Anti-depressants: There is an increased risk of postural hypotension with tricyclic antidepressants. There may also be an increased risk of hypokalaemia if thiazides are given with reboxetine. Concomitant use with monoamine oxidase inhibitors (MAOIs) may also give an increased hypotensive effect.
Oestrogens and progesterons: Oestrogens and combined oral contraceptives may antagonise the diuretic effect of thiazides.
Antipsychotics: Hypokalaemia increases the risk of ventricular arrhythmias with pimozide or thioridazine; therefore, concomitant use should be avoided.
Terfenadine: Hypokalaemia or other electrolyte imbalance also increases the risk of ventricular arrhythmias with terfenadine.
Laboratory tests: Bendroflumethiazide may interfere with a number of laboratory tests, including estimation of serum protein-bound iodine and tests of parathyroid function.
Allopurinol: Bendroflumethiazide may antagonise the action of allopurinol by causing retention of urate in the kidney. Caution is advised when using this combination.
Antidiabetics: Bendroflumethiazide antagonises the hypoglycaemic effect of sulfonylureas, with a potential loss of diabetic control.
Antihvpertensive: Bendroflumethiazide may enhance the antihypertensive effect of ACE inhibitors and angiotensin-II antagonists. There is an increased risk of first dose hypotensive effect of post-synaptic alpha-blockers such as prazosin.
Calcium salts: Bendroflumethiazide reduces urinary excretion of calcium so there is an increase risk of hypercalcaemia when calcium salts are taken concurrently. Serum calcium levels should be monitored to ensure that they do not become excessive.
Sympathomimetics: Sympathomimetics can cause hypokalaemia. The risk of serious heart arrhythmias in asthamatic patients may be increased if Bendroflumethiazide is added to their medication.
Theophylline: Concomitant administration of theophylline and Bendroflumethiazide increases the risk of hypokalaemia.
Ulcer healing drugs: There is an increased risk of hypokalaemia and a decrease in diuretic activity when carbenoxolone and Bendroflumethiazide are taken together. Patients should be monitored and given potassium supplements when required.
4.6 Fertility, Pregnancy and lactation
Diuretics (bendroflumethiazide) are best avoided for the management of oedema of pregnancy or hypertension in pregnancy as their use may be associated with hypokalaemia, increased blood viscosity and reduced placental perfusion.
There is inadequate evidence of safety in human pregnancy and foetal bone marrow depression and thrombocytopenia have been described. Foetal and neonatal jaundice have also been described.
As diuretics pass into breast milk and Bendroflumethiazide can suppress lactation, although the amounts passing into breast milk are small, its use should be in mother’s who wish to breast feed.
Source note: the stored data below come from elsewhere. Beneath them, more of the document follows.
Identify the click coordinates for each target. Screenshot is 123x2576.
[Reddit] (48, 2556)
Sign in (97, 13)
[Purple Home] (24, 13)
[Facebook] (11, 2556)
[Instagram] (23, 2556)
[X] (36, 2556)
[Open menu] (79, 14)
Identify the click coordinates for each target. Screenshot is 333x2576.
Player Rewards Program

4.7 Effects on ability to drive and use machines
Although Bendroflumethiazide may not affect driving ability directly, adverse events such as hypotension, dizziness etc may impact this ability. Therefore, patients experiencing such adverse events should take care not to drive or operate machinery.
4.8 Undesirable effects
The following undesirable effects, which are listed in system order class, have previously been associated with Bendroflumethiazide. Specific frequencies for the occurrence of these effects are not available.
All thiazide diuretics can produce a degree of electrolyte imbalance, e.g. hypokalaemia.
Immune system disorders:
Hypersensitivity reactions
Metabolism and nutrition disorders:
Thiazide diuretics sometimes lower carbohydrate tolerance and the insulin dosage of the diabetic patient may require adjustment. Care is necessary when bendroflumethiazide is administered to those with a known predisposition to diabetes (hyperglycaemia reported).
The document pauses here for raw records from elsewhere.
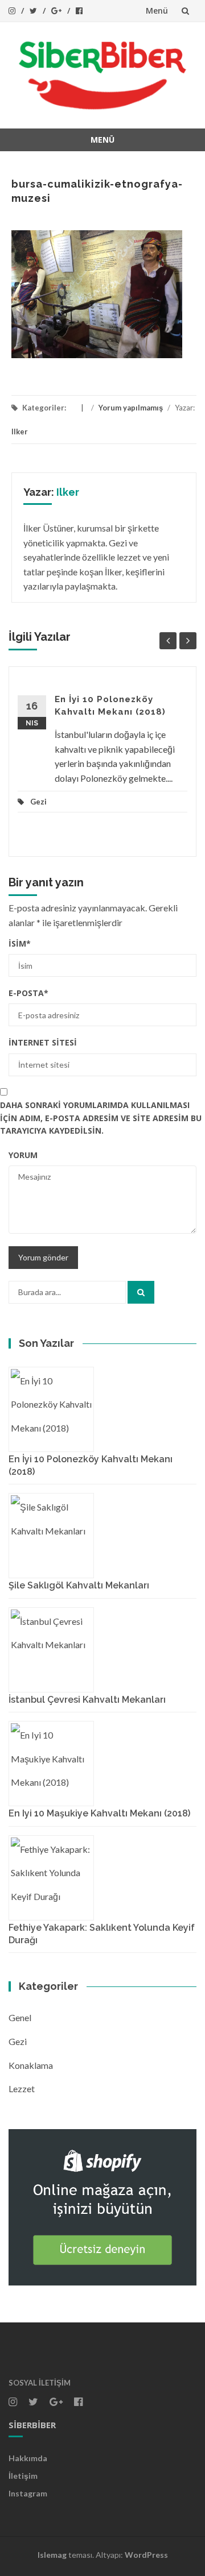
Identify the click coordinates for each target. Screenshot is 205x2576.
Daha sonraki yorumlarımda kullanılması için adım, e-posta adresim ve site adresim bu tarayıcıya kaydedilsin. (101, 1118)
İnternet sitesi (43, 1042)
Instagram (28, 2493)
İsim (20, 943)
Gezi (38, 801)
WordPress (146, 2555)
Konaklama (31, 2065)
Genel (20, 2017)
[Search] (141, 1292)
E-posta (28, 993)
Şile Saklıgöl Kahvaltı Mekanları (79, 1585)
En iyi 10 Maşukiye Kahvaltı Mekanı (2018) (99, 1813)
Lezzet (22, 2088)
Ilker (19, 431)
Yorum (23, 1155)
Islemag (52, 2555)
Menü (157, 10)
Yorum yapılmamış (131, 407)
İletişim (23, 2475)
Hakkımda (28, 2458)
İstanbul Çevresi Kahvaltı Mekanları (87, 1699)
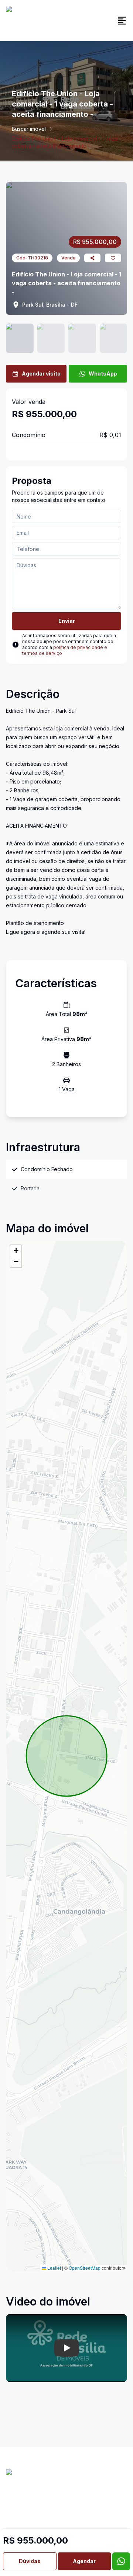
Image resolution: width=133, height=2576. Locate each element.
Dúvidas (30, 2561)
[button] (15, 1250)
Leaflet (53, 2268)
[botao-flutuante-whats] (121, 2561)
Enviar (66, 621)
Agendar (84, 2561)
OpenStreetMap (84, 2268)
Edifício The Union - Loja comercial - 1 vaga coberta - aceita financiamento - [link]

Bendroflumethiazide may raise the serum uric acid levels with subsequent exacerbation of gout in susceptible subjects (hyperuricaemia). Plasma lipids may be altered in patients taking Bendroflumethiazide.
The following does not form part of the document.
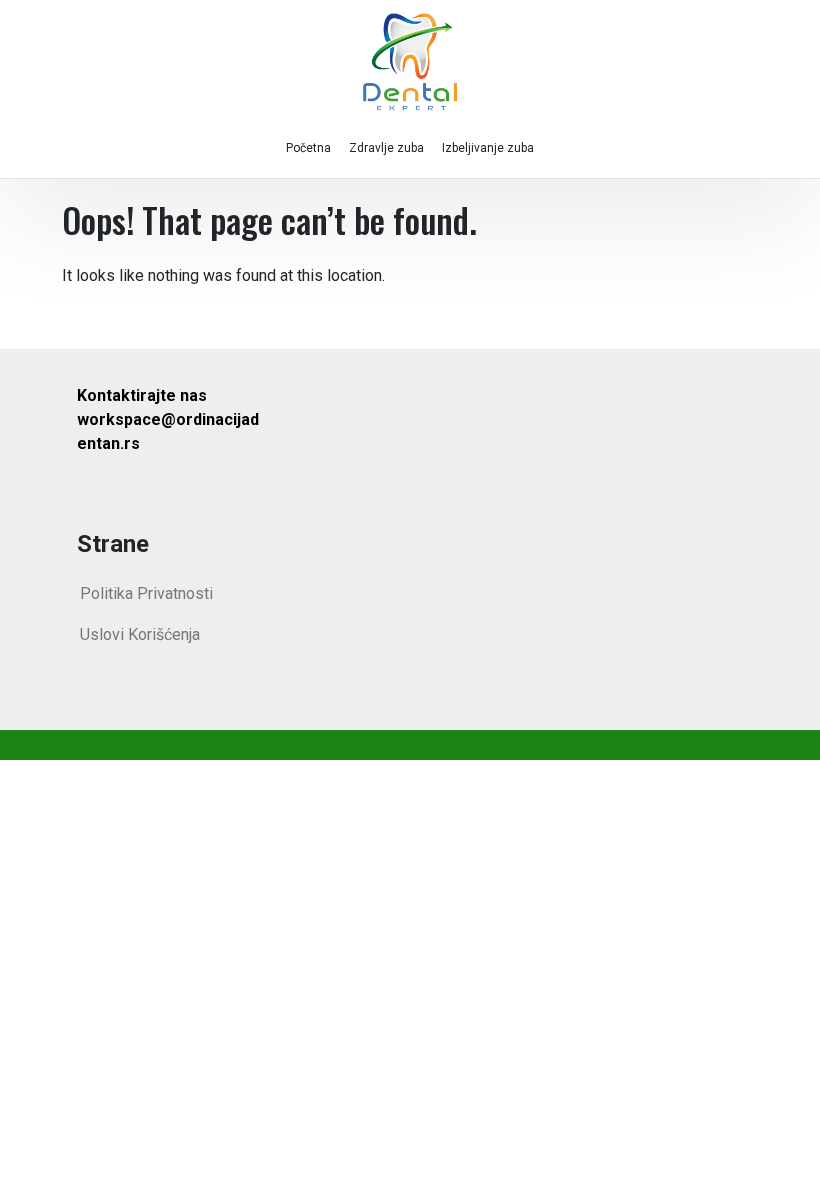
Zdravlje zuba (386, 148)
Cardiac and vascular disorders:
Postural hypotension
Gastrointestinal disorders:
Mild gastro-intestinal effects, nausea, vomiting, diarrhoea, constipation and gastric irritation have all been reported.
Investigations:
Hypokalaemia, hypomagnesaemia, hyponatraemia, hypercalcaemia, hypochloraemic alkalosis, hyperuricaemia. Hypokalaemia may result in polyuria, malaise, muscle weakness or cramp, dizziness, nausea, anorexia or vomiting.
Hepatobiliary disorders:
Pancreatitis, intrahepatic cholestasis
Respiratory, thoracic and mediastinal disorders:
Hypersensitivity reactions (including pneumonitis, pulmonary oedema) also reported.
Blood and lymphatic system disorders:
Blood dyscrasias including agranulocytosis, aplastic anaemia, neutropenia, thrombocytopenia (neonatal thrombocytosis is reported when given in late pregnancy) and leucopenia, and pancreatitis have been reported with long term therapy may occur rarely.
Reproductive system and breast disorders:
Impotence (reversible on withdrawal of treatment)
Skin and subcutaneous tissue disorders:
Rash (including exfoliative dermatitis), photosensitivity, severe skin reactions may occur.
Reporting of suspected adverse reactions
Reporting suspected adverse reactions after authorisation of the medicinal product is important. It allows continued monitoring of the benefit/risk balance of the medicinal product. Healthcare professionals are asked to report any suspected adverse reactions via the Yellow Card Scheme at: www.mhra.gov.uk/yellowcard.
4.9 Overdose
Symptoms of overdosage include anorexia, nausea, vomiting, diarrhoea, diuresis, dehydration, hypotension, dizziness, weakness, muscle cramps, increased frequency of micturition with polyuria and thirst, paraesthesia, tetany, gastrointestinal bleeding, hyponatraemia. Extreme cases may show depletion of intravascular volume, hypotension and peripheral circulatory failure. Mild hypo- or hyperglycaemia, hypokalaemia and metabolic alkalosis are likely to be present if diuresis is profound.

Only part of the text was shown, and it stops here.